Sunday is supposed to be a day of rest. Not last weekend for Tencent, when it announced its first major restructuring for six years.
Maybe the idea was to show a sense of urgency. Part of the plan is a regrouping of some of its existing businesses into a ‘Platform and Content Group’, bringing together its social networking platforms with its news, video and music offerings. That looks like a reaction to rivals like ByteDance, whose recommendation algorithms for news and videos are biting into Tencent’s customer base (see WiC425) and which last week got a pre-IPO valuation from private equity investors of $75 billion.
But the bigger change is the creation of a new division called the ‘Cloud and Smart Industries Group’, which is tasked with building new products for corporate clients in sectors like education, healthcare and smart retail.
This courting of companies is a more radical reboot for its business model. That said, Tencent’s bosses knew they needed to do something bold. Its market value motored past $500 billion at the start of the year, making it the world’s fifth most valuable company.
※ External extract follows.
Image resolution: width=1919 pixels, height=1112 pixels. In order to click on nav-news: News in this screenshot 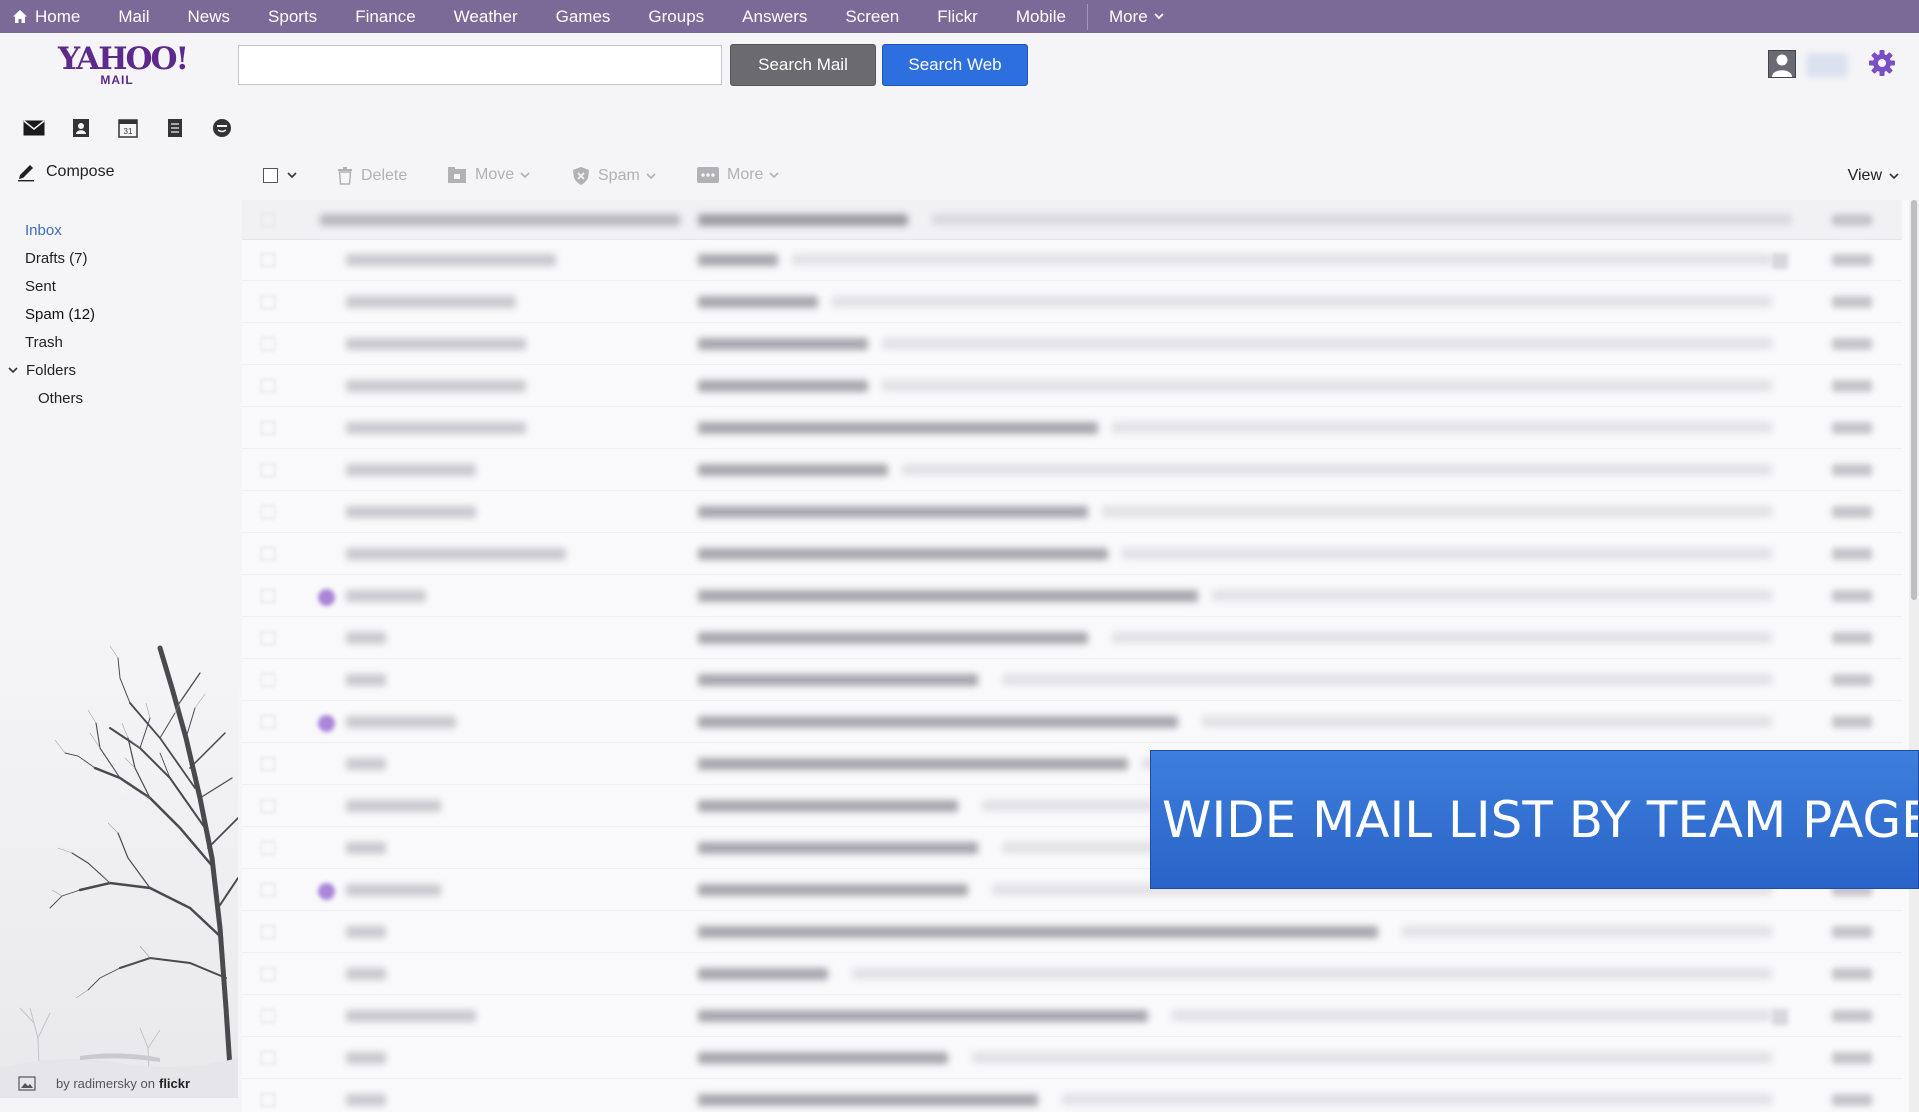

But sentiment has since soured spectacularly, as we discussed in WiC421, with its shares tumbling by a third.
Ground zero is the gaming division, which garners more than a third of its revenues. Here Tencent has run into trouble with regulators, which haven’t approved a new game since March on fears about addiction, especially among younger players.
That is putting more of the onus on WeChat, China’s dominant social networking app, where Tencent wants a better return from the data it collects from more than a billion users.
This is a trend we discussed in last week’s review of AI Superpowers, Lee Kai-fu’s new book on how artificial intelligence is reshaping the commercial landscape (see WiC426). Tencent also wants to deploy data in a more productive way by combining its consumer reach with breakthroughs involving its business customers. Hence Pony Ma, the company’s boss, is promising to “bring consumers and industrial data users together” and he has freed up access to the tech conglomerate’s own AI platform to third-party developers, in the hope of spurring new ideas for products and services.
In the past Tencent profited from an “internal horse racing” mentality that gave its business units the freedom to champion their own ideas for new products, explains Sina Finance. One of the drawbacks was that much of its data got fragmented among competing units. The overhaul is set to sacrifice some of this freewheeling style in favour of a more consolidated, centralised approach.
Along similar lines on Sunday, Tencent announced a new team to coordinate its research efforts on a companywide basis, focusing on areas like AI and quantum computing.
The refocusing on R&D may mean that Tencent turns more inward. That may means its M&A team is less active going forward (it has bought around 600 stakes in other companies). That will please some of its critics, who complain that the investments have been somewhat scattergun and that it should be doing more to bolster its core businesses and rekindle the innovative spirit that created WeChat.
Prior to Sunday’s announcement the deals had flowed. Tencent was a buyer in 31 fundraisings worth $100 million or more in the first eight months of this year, according to CB Insights, a market intelligence provider. That cemented its status as the top investor in Chinese unicorns – tech firms valued at more than $1 billion – with stakes in more than a quarter of these companies.
Back in August, CB Insights also calculated that 12 of Tencent’s punts had gone public since the start of the previous year, giving it an aggregate stake worth more than $20 billion at the time of listing.
The market debuts have kept on coming since then: there was a huge IPO for the delivery giant Meituan last month in Hong Kong and this week Tencent filed for an IPO for its music unit in New York, wanting a valuation of about $25 billion.
Meanwhile its new Cloud and Smart Industries Group could also benefit from some of its investment holdings. In areas like smart retail, for instance, they could help with the transition into enterprise solutions, with investees persuaded to partner with their patron.